▶ [What the exercise asks]
Can you give back every one of these rows unchanged, character for character?

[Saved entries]
----------

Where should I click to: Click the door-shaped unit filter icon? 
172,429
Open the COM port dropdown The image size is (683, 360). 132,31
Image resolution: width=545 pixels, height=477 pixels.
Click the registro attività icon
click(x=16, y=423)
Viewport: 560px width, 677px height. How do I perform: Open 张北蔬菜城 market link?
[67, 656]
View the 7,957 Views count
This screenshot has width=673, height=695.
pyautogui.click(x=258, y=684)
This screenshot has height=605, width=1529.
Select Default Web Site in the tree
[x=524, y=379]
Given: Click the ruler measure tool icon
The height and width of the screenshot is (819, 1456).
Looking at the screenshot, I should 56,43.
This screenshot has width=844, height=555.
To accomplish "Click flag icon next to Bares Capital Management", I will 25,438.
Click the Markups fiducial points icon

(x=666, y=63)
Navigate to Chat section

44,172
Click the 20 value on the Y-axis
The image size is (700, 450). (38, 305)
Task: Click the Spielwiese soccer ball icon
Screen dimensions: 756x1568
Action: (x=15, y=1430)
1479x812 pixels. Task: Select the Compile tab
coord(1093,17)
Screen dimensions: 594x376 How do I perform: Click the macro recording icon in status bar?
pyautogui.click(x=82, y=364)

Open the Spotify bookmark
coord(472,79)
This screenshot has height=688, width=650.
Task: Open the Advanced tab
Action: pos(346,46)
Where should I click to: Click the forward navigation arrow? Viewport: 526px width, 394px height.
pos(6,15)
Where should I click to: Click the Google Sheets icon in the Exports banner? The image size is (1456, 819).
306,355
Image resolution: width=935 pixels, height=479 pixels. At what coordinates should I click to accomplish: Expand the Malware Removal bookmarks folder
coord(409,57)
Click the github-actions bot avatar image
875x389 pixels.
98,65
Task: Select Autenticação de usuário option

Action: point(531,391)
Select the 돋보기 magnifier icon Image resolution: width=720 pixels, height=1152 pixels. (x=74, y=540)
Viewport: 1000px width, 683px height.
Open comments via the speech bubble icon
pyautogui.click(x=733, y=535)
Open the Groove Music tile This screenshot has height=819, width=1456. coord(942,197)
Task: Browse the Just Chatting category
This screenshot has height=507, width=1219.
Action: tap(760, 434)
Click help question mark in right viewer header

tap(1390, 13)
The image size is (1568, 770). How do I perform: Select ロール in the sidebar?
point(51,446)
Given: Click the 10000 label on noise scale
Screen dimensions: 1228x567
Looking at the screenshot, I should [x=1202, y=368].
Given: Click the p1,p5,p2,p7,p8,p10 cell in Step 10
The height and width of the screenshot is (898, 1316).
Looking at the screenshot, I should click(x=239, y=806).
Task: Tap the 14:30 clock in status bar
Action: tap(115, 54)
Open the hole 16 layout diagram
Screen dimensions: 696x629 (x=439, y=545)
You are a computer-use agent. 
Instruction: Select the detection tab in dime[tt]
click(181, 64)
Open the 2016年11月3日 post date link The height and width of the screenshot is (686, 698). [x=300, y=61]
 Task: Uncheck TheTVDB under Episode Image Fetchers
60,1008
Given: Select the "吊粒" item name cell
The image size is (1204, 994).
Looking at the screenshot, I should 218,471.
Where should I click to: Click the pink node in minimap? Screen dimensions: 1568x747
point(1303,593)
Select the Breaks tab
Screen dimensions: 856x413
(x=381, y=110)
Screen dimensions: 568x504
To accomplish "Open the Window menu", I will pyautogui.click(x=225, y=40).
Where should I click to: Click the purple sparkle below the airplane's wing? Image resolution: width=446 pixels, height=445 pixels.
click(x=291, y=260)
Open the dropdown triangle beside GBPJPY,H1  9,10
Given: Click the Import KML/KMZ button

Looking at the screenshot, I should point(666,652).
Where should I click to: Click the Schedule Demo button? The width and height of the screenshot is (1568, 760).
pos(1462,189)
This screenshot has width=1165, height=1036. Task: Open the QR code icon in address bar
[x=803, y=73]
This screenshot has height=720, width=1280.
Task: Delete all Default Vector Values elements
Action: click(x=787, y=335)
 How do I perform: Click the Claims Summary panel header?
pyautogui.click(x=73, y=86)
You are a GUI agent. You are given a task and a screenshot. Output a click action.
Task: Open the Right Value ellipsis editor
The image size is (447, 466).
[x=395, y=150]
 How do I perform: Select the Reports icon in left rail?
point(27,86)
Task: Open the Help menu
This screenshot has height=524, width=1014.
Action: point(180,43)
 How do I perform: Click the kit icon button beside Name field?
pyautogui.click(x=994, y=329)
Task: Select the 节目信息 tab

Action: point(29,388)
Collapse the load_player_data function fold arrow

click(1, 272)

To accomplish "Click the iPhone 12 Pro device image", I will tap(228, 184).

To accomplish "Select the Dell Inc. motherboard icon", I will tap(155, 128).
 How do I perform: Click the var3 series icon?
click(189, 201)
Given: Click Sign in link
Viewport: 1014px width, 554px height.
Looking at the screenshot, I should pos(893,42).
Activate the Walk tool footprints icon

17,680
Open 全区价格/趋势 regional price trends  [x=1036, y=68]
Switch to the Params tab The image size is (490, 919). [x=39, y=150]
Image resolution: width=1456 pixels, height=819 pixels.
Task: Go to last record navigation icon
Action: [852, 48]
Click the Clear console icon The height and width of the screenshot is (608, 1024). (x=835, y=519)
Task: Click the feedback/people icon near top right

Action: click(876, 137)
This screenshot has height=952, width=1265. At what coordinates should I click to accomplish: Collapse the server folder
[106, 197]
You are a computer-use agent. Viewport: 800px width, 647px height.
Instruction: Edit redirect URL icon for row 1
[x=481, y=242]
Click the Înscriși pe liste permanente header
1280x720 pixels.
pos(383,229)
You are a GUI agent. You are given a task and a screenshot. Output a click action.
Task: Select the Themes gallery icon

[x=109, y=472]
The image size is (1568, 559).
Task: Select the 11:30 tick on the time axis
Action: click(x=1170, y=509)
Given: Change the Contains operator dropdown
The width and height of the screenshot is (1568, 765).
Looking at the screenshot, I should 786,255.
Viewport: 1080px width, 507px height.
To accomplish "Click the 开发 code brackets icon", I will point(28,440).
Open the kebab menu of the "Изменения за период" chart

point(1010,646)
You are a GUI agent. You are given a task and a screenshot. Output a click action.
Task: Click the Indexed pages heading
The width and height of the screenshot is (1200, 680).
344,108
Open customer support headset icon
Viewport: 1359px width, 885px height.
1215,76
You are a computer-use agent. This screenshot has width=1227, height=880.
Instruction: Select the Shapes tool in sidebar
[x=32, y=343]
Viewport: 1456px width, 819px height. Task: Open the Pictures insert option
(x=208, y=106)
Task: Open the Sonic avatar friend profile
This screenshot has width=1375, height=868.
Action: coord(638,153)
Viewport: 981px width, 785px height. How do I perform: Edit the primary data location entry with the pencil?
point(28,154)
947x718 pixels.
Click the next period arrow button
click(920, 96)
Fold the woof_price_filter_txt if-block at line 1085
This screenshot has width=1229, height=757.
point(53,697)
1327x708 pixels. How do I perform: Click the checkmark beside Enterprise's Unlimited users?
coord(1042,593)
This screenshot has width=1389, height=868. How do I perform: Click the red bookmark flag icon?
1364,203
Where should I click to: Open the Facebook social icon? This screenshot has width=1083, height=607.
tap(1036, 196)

----------

▶ [Task answer]
Where should I click to: Click the door-shaped unit filter icon? 
172,429
Open the COM port dropdown The image size is (683, 360). 132,31
Image resolution: width=545 pixels, height=477 pixels.
Click the registro attività icon
click(x=16, y=423)
Viewport: 560px width, 677px height. How do I perform: Open 张北蔬菜城 market link?
[67, 656]
View the 7,957 Views count
This screenshot has width=673, height=695.
pyautogui.click(x=258, y=684)
This screenshot has height=605, width=1529.
Select Default Web Site in the tree
[x=524, y=379]
Given: Click the ruler measure tool icon
The height and width of the screenshot is (819, 1456).
Looking at the screenshot, I should 56,43.
This screenshot has width=844, height=555.
To accomplish "Click flag icon next to Bares Capital Management", I will 25,438.
Click the Markups fiducial points icon

(x=666, y=63)
Navigate to Chat section

44,172
Click the 20 value on the Y-axis
The image size is (700, 450). (38, 305)
Task: Click the Spielwiese soccer ball icon
Screen dimensions: 756x1568
Action: (x=15, y=1430)
1479x812 pixels. Task: Select the Compile tab
coord(1093,17)
Screen dimensions: 594x376 How do I perform: Click the macro recording icon in status bar?
pyautogui.click(x=82, y=364)

Open the Spotify bookmark
coord(472,79)
This screenshot has height=688, width=650.
Task: Open the Advanced tab
Action: pos(346,46)
Where should I click to: Click the forward navigation arrow? Viewport: 526px width, 394px height.
pos(6,15)
Where should I click to: Click the Google Sheets icon in the Exports banner? The image size is (1456, 819).
306,355
Image resolution: width=935 pixels, height=479 pixels. At what coordinates should I click to accomplish: Expand the Malware Removal bookmarks folder
coord(409,57)
Click the github-actions bot avatar image
875x389 pixels.
98,65
Task: Select Autenticação de usuário option

Action: point(531,391)
Select the 돋보기 magnifier icon Image resolution: width=720 pixels, height=1152 pixels. (x=74, y=540)
Viewport: 1000px width, 683px height.
Open comments via the speech bubble icon
pyautogui.click(x=733, y=535)
Open the Groove Music tile This screenshot has height=819, width=1456. coord(942,197)
Task: Browse the Just Chatting category
This screenshot has height=507, width=1219.
Action: tap(760, 434)
Click help question mark in right viewer header

tap(1390, 13)
The image size is (1568, 770). How do I perform: Select ロール in the sidebar?
point(51,446)
Given: Click the 10000 label on noise scale
Screen dimensions: 1228x567
Looking at the screenshot, I should [x=1202, y=368].
Given: Click the p1,p5,p2,p7,p8,p10 cell in Step 10
The height and width of the screenshot is (898, 1316).
Looking at the screenshot, I should click(x=239, y=806).
Task: Tap the 14:30 clock in status bar
Action: tap(115, 54)
Open the hole 16 layout diagram
Screen dimensions: 696x629 (x=439, y=545)
You are a computer-use agent. 
Instruction: Select the detection tab in dime[tt]
click(181, 64)
Open the 2016年11月3日 post date link The height and width of the screenshot is (686, 698). [x=300, y=61]
 Task: Uncheck TheTVDB under Episode Image Fetchers
60,1008
Given: Select the "吊粒" item name cell
The image size is (1204, 994).
Looking at the screenshot, I should 218,471.
Where should I click to: Click the pink node in minimap? Screen dimensions: 1568x747
point(1303,593)
Select the Breaks tab
Screen dimensions: 856x413
(x=381, y=110)
Screen dimensions: 568x504
To accomplish "Open the Window menu", I will pyautogui.click(x=225, y=40).
Where should I click to: Click the purple sparkle below the airplane's wing? Image resolution: width=446 pixels, height=445 pixels.
click(x=291, y=260)
Open the dropdown triangle beside GBPJPY,H1  9,10
Given: Click the Import KML/KMZ button

Looking at the screenshot, I should point(666,652).
Where should I click to: Click the Schedule Demo button? The width and height of the screenshot is (1568, 760).
pos(1462,189)
This screenshot has width=1165, height=1036. Task: Open the QR code icon in address bar
[x=803, y=73]
This screenshot has height=720, width=1280.
Task: Delete all Default Vector Values elements
Action: click(x=787, y=335)
 How do I perform: Click the Claims Summary panel header?
pyautogui.click(x=73, y=86)
You are a GUI agent. You are given a task and a screenshot. Output a click action.
Task: Open the Right Value ellipsis editor
The image size is (447, 466).
[x=395, y=150]
 How do I perform: Select the Reports icon in left rail?
point(27,86)
Task: Open the Help menu
This screenshot has height=524, width=1014.
Action: point(180,43)
 How do I perform: Click the kit icon button beside Name field?
pyautogui.click(x=994, y=329)
Task: Select the 节目信息 tab

Action: point(29,388)
Collapse the load_player_data function fold arrow

click(1, 272)

To accomplish "Click the iPhone 12 Pro device image", I will tap(228, 184).

To accomplish "Select the Dell Inc. motherboard icon", I will tap(155, 128).
 How do I perform: Click the var3 series icon?
click(189, 201)
Given: Click Sign in link
Viewport: 1014px width, 554px height.
Looking at the screenshot, I should pos(893,42).
Activate the Walk tool footprints icon

17,680
Open 全区价格/趋势 regional price trends  [x=1036, y=68]
Switch to the Params tab The image size is (490, 919). [x=39, y=150]
Image resolution: width=1456 pixels, height=819 pixels.
Task: Go to last record navigation icon
Action: [852, 48]
Click the Clear console icon The height and width of the screenshot is (608, 1024). (x=835, y=519)
Task: Click the feedback/people icon near top right

Action: click(876, 137)
This screenshot has height=952, width=1265. At what coordinates should I click to accomplish: Collapse the server folder
[106, 197]
You are a computer-use agent. Viewport: 800px width, 647px height.
Instruction: Edit redirect URL icon for row 1
[x=481, y=242]
Click the Înscriși pe liste permanente header
1280x720 pixels.
pos(383,229)
You are a GUI agent. You are given a task and a screenshot. Output a click action.
Task: Select the Themes gallery icon

[x=109, y=472]
The image size is (1568, 559).
Task: Select the 11:30 tick on the time axis
Action: click(x=1170, y=509)
Given: Change the Contains operator dropdown
The width and height of the screenshot is (1568, 765).
Looking at the screenshot, I should 786,255.
Viewport: 1080px width, 507px height.
To accomplish "Click the 开发 code brackets icon", I will point(28,440).
Open the kebab menu of the "Изменения за период" chart

point(1010,646)
You are a GUI agent. You are given a task and a screenshot. Output a click action.
Task: Click the Indexed pages heading
The width and height of the screenshot is (1200, 680).
344,108
Open customer support headset icon
Viewport: 1359px width, 885px height.
1215,76
You are a computer-use agent. This screenshot has width=1227, height=880.
Instruction: Select the Shapes tool in sidebar
[x=32, y=343]
Viewport: 1456px width, 819px height. Task: Open the Pictures insert option
(x=208, y=106)
Task: Open the Sonic avatar friend profile
This screenshot has width=1375, height=868.
Action: coord(638,153)
Viewport: 981px width, 785px height. How do I perform: Edit the primary data location entry with the pencil?
point(28,154)
947x718 pixels.
Click the next period arrow button
click(920, 96)
Fold the woof_price_filter_txt if-block at line 1085
This screenshot has width=1229, height=757.
point(53,697)
1327x708 pixels. How do I perform: Click the checkmark beside Enterprise's Unlimited users?
coord(1042,593)
This screenshot has width=1389, height=868. How do I perform: Click the red bookmark flag icon?
1364,203
Where should I click to: Open the Facebook social icon? This screenshot has width=1083, height=607.
tap(1036, 196)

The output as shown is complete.